Awesome tool. Thanks . Just purchased


----------



## Cow (Jan 16, 2008)

We recently picked up one of these, we've used it on a bunch of 5" already:

http://www.hotbend.com


----------



## Deep Cover (Dec 8, 2012)

Nobody's asked, and I'm dying to know...

How large of a 3 point saddle are you trying to bend? It seems that it would be rather easy to bend one up in the heated space a box gives...unless we are talking about a 6" saddle or something outrageous.


----------



## drumnut08 (Sep 23, 2012)

Deep Cover said:


> Nobody's asked, and I'm dying to know... How large of a 3 point saddle are you trying to bend? It seems that rather easy to bend one up in the heated space a box gives...unless we are talking about a 6" saddle or something outrageous.


 this was my point exactly . If it's minimal bend needed in a short span , a 2" hot box or blanket may do the job ( I prefer a hot box over a blanket any day ) , but of you need a larger heated area to work with , you need a 4" hot box .


----------



## 480sparky (Sep 20, 2007)

BBS said:


> What nobody has tried the "PVC BendIt"?
> http://www.pvcbendit.com/


I'm curious about the longevity of the outer insulation jacket part.... especially when used in the field.


----------



## Incubus311 (Jan 10, 2014)

Cow said:


> We recently picked up one of these, we've used it on a bunch of 5" already: http://www.hotbend.com


Hmm. Watched the video. Looks great. Whats the price? Best part is you can use it with ANY size. Can you only heat a small section o the 5" ? Like 5-10 inches or can it do more?


----------



## Incubus311 (Jan 10, 2014)

Deep Cover said:


> Nobody's asked, and I'm dying to know... How large of a 3 point saddle are you trying to bend? It seems that it would be rather easy to bend one up in the heated space a box gives...unless we are talking about a 6" saddle or something outrageous.


Its more like an 8" saddle lol. Going over a big a$$ gutter


----------



## markore (Dec 7, 2011)

Incubus311 said:


> Hmm. Watched the video. Looks great. Whats the price? Best part is you can use it with ANY size. Can you only heat a small section o the 5" ? Like 5-10 inches or can it do more?


Hotbend: $823


----------



## BBS (Aug 19, 2009)

Incubus311 said:


> Awesome tool. Thanks . Just purchased


Actually?
It looks like it could be a great tool. I just happened to come across it online a while back. Bought the extra sleeve for doing 2"?


----------



## hardworkingstiff (Jan 22, 2007)

Incubus311 said:


> Im doing a 3 point saddle with kicks at the end.

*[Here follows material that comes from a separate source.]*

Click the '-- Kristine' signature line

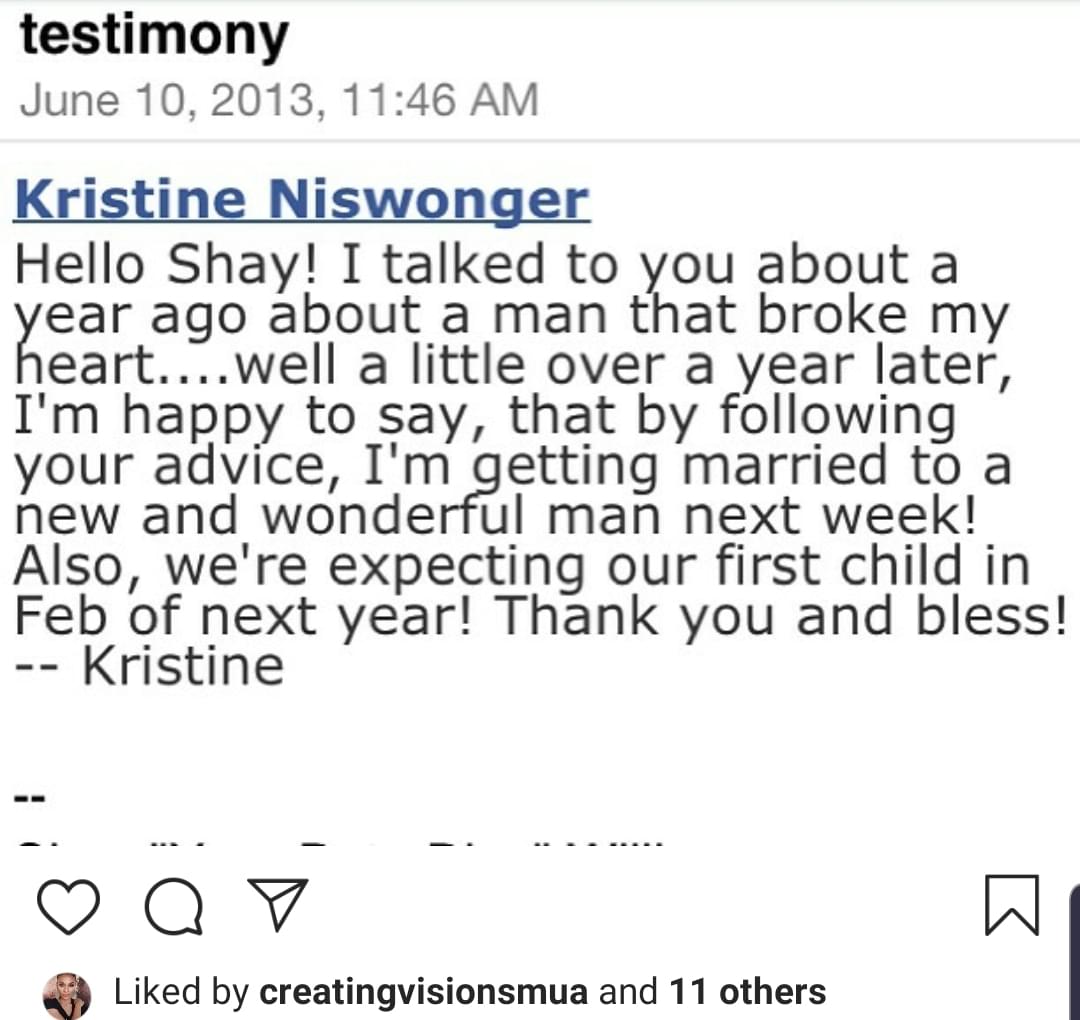coord(149,667)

What's the job that you need to do this with PVC?


----------



## Incubus311 (Jan 10, 2014)

BBS said:


> Actually? It looks like it could be a great tool. I just happened to come across it online a while back. Bought the extra sleeve for doing 2"?


Hope so . Gave our parts guy the information. Hopefully he ordered all necessary parts


----------



## Incubus311 (Jan 10, 2014)

hardworkingstiff said:


> What's the job that you need to do this with PVC?


What do you mean whats the job? An electrical one.. Im running a conduit for a 100 amp panel, another for speaker wire, and another for fiver optic cable


----------



## Cow (Jan 16, 2008)

Incubus311 said:


> Hmm. Watched the video. Looks great. Whats the price? Best part is you can use it with ANY size. Can you only heat a small section o the 5" ? Like 5-10 inches or can it do more?


It's been a few months since I used it. We we running 5" in a ditch when it was windy, we had to stuff rags in the end of the conduit and then heat it just enough to get it to line up with the vault entries. So we were only heating probably a 12-18" inch section. I haven't tried doing several feet at once yet, I'm sure on smaller conduit it would be no problem. 

A big hotbox works best in my opinion, but we had no power available on this particular job and it wasn't cost effective to rent a generator large enough to run our 6" hotbox, so we bought this instead.

It paid for itself on that one job alone. Now it's just gravy when we need to heat pipe onsite with no power. It doesn't seem to use a ton of propane either. We bought two 5lb cylinders initially thinking we'd need to keep a spare onsite just in case, but that first cylinder lasted quite a while.

The case it comes in is cheesy and so is the wire guard that comes with it. I think we've already lost both so far...


----------



## g-alberta (Dec 1, 2012)

tiger torch is the preferred method on my site. gotta watch your scorching though.


----------



## Clw020 (Dec 8, 2013)

What about a hotbend.com


----------



## chewy (May 9, 2010)

Do factory bends look so hideous on pvc?


----------



## Clw020 (Dec 8, 2013)

chewy said:


> Do factory bends look so hideous on pvc?


I personal install very little PVC and when I do, I don't have a problem using factory bends


----------



## chewy (May 9, 2010)

We use alot and its all factory bends and if thats unworkable we use flexi for 2" stuff. I didnt install the underground here just the new conduit from the box. 1" and 1 1/4" Ill cold bend with a spring to make saddles and offsets but not 90's.


----------